Diyanet deklare etti: İki bayram içinde evlenmek günah mı?

Zakariya

New member
Halk içinde bir atasözü üzere akıllarda yerini koruyan “iki bayram ortası düğün olmaz” inanışı, Ramazan Bayramı’na sayılı günler kala bir daha gündeme geldi.

Mayıs ayı ile birlikte düğün dönemini açan çiftler, dünya meskenine girmek için gün sayarken dini kuralları da göz önünde bulunduruyor. Bu vesileyle “Ramazan ve Kurban ortası düğün olur mu” merak ediliyor.

Ramazan ayının sona ermesinden Kurban Bayramı’na kadar geçen müddet içerisinde evlenmenin uğursuzluk getirip getirmediği konusunda Diyanet İşleri Başkanlığı’ndan açıklama geldi.

Çiftler, iki bayram ortası düğün caiz midir sorusunun cevabıyla planlarına devam ediyor.

Peki iki bayram ortası düğün olur mu? İki bayram ortası evlenmek günah mıdır, caiz midir? İşte cevabı…

İki bayram ortası düğün caiz midir?


Ülkemizin kimi yörelerinde, Ramazan ile Kurban Bayramları kast edilerek “İki bayram içinde düğün yapılmaz ve nikâh kıyılmaz.” denilmektedir. Bu kelamın dinî taraftan hiç bir desteği bulunmamaktadır.

Hz. Peygamber (s.a.s.) ile Hz. Âişe (r.a.) iki bayram içinde yer alan Şevval ayında evlenmişlerdir (Müslim, Nikâh, 73). Koşullar ve imkânlar müsait olduğu vakit yılın bütün günlerinde ve günün her saatinde düğün yapılabilir, nikâh kıyılabilir.

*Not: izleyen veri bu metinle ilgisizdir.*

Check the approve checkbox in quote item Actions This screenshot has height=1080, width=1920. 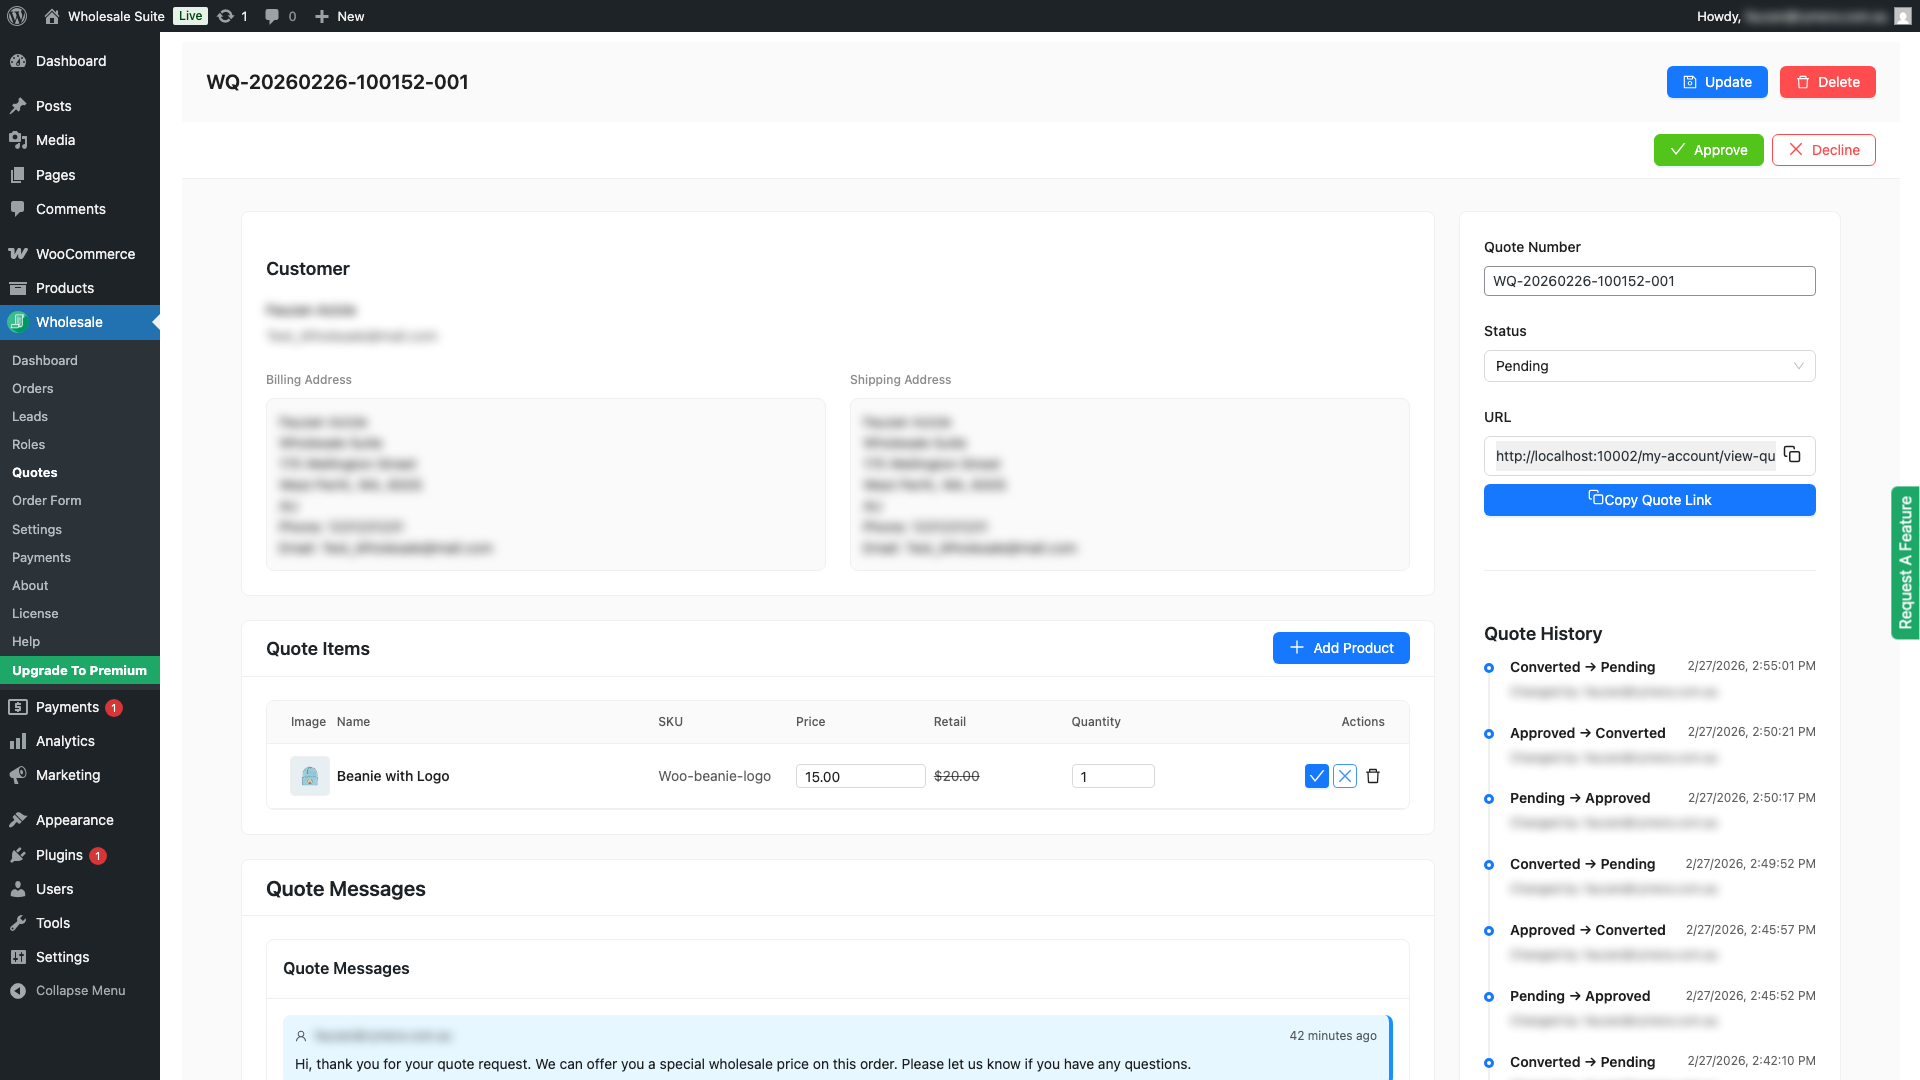point(1317,776)
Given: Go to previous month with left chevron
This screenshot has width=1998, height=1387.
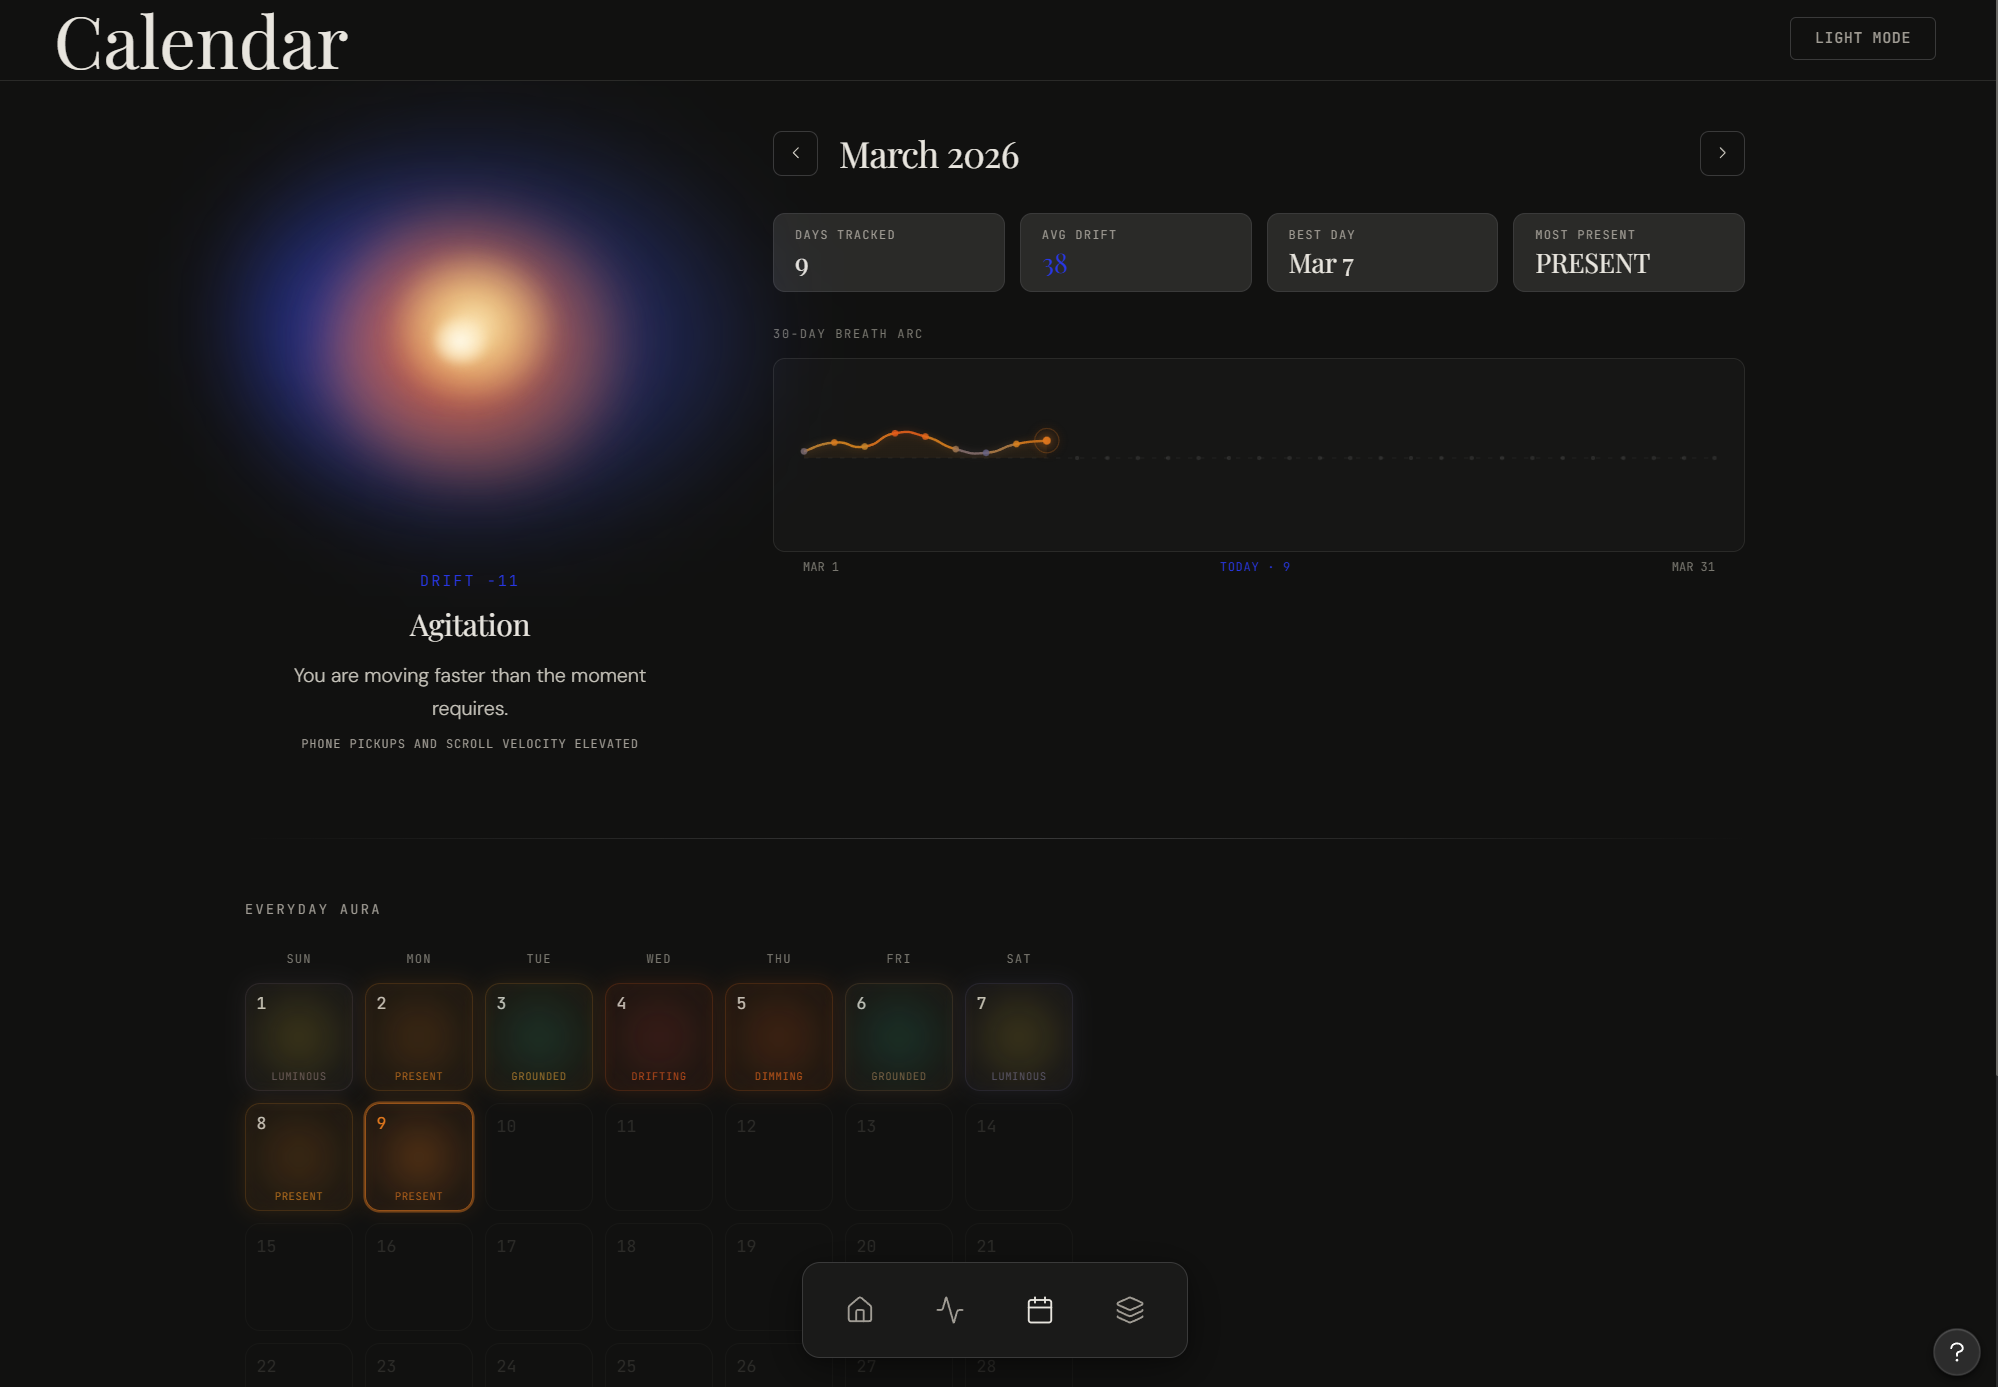Looking at the screenshot, I should [x=795, y=153].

Yani nikâh için belirli bir vakit ve vakit yoktur. Bu sebeple iki bayram içinde düğün yapmakta ve nikâh kıydırmakta dinimiz açısından hiç bir sakınca bulunmamaktadır.






Uğursuzluk rivayeti

Cahiliye (putperest) devirde Arabistan’da Ramazan ayından daha sonraki ay olan Şevval ayında nikah/zifaf katiyetle yasaktı. Zira bu ayda büyük bir veba salgını olmuş ve fazlaca sayıda insan ölmüştü. Bu da Şevval ayının uğursuz sayılmasına niye oldu.

Zilkade ayı, kamerî yılın şevvalden daha sonra, zilhiccedilk evvel gelen on birinci ayıdır. Haram aylardan olduğu için “zü’l-ka‘deti’l-harâm” halinde de anılan Zilkade ayı, iki bayram içindeki periyodu tabir eder.

Câhiliye Arapları bu ay girdiğinde kutsallığına karşı hürmetlerinden dolayı savaş ve saldırıyı, makûs kelam ve makus davranışı, hatta hayvanları için otlak aramayı bırakmaları sebebiyle bu ayın “oturmakla geçen ay, oturma zamanı” manasında “zü’l-ka‘de” diye isimlendirildiği biliniyor.